2014年 9月 25日 木曜日 筆者: 山口 治彦

第81回 笑いとまじめ:ふたつの婉曲法(その2)

 前回,対比させたまじめな婉曲法と笑いの婉曲法の関係は,人にものを頼むときのストラテジーになぞらえると,より分りやすいかと思います。

 人にものを頼みたいとき,たとえば,車で送ってほしいとき,どういうふうに頼みますか。「送って」とずばり頼んでももちろんいいのですが,相手を慮ってもう少し丁寧にやろうとするかもしれません。ブラウンとレヴィンソンによると,それには3つの方法があるようです(P. ブラウン・S. レヴィンソン『ポライトネス:言語使用における,ある普遍現象』)。

(108)
a. バス,ちょうど行ってしまったみたい。あー,どうしよう。遅れてしまう。
b. あの,ごめんなさい。とっても申し訳ないんだけど,ちょっと送ってもらえるとうれしいんだけど?
c. ねえ,××さーん,送ってくれるン?♡ お・ね・が・い♡

 (108a) は,それとなく非公然に (off record) お願いする方法です。困っていることを伝えるだけで,はっきりと頼むことを控えています。人にものを頼む際のもっとも差し障りのないやり方と言えるでしょう。聞き手が気を利かして「じゃあ,送ろうか」と申し出てくれるといいのですが,そのままスルーされてしまうかもしれません。

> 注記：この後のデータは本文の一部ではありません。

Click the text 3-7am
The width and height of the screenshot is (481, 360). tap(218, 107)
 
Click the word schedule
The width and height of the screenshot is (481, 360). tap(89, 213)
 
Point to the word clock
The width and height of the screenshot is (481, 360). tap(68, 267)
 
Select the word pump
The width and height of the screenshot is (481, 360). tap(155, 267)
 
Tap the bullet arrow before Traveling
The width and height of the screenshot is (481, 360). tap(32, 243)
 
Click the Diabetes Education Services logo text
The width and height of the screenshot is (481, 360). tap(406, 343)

 (108b) は,消極的な丁寧さ (negative politeness) にもとづくやり方です。相手と距離を取りつつ,相手の邪魔になることをわびつつ,お願いしています。「ちょっと送ってもらえると」の「ちょっと」は相手にかかる迷惑をできるだけ少な目に見積もっています。そうすることで依頼にかかわる押し付け具合をことばのうえで弱めるわけです。

 そして,(108c) は,積極的な丁寧さ (positive politeness) にもとづくストラテジーを体現しています。相手の懐に入り込んで,関係の近さを前に出しながらお願いするわけです。

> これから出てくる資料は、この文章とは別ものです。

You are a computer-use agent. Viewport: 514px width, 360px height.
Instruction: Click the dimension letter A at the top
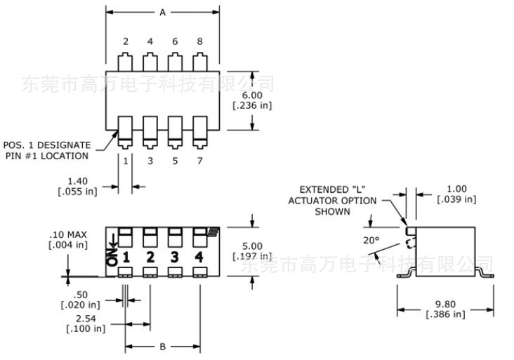162,13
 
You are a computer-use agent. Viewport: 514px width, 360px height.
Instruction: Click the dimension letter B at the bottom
162,346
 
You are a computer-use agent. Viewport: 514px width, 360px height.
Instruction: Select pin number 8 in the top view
199,41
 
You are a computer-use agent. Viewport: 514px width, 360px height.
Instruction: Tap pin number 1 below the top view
126,161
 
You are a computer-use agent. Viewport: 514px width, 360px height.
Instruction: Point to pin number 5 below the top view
175,161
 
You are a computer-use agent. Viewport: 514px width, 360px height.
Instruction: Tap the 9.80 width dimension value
445,304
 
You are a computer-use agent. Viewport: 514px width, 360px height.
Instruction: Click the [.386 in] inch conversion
445,314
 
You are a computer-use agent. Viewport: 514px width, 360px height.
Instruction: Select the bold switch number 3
175,257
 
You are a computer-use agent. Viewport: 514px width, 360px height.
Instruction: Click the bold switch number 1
126,257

 日本語的な発想から言うと,丁寧とは敬して遠ざけることのみを考えてしまいそうですが,親密さを前面に出して交渉することも相手を慮ったやり方だと言えるでしょう。慇懃無礼ということばがありますが,これは必要以上に相手を敬して遠ざけたためにかえって失礼になってしまうことを表しますよね。他人行儀にならずにやり取りすることも,丁寧さのひとつのパタンなのです。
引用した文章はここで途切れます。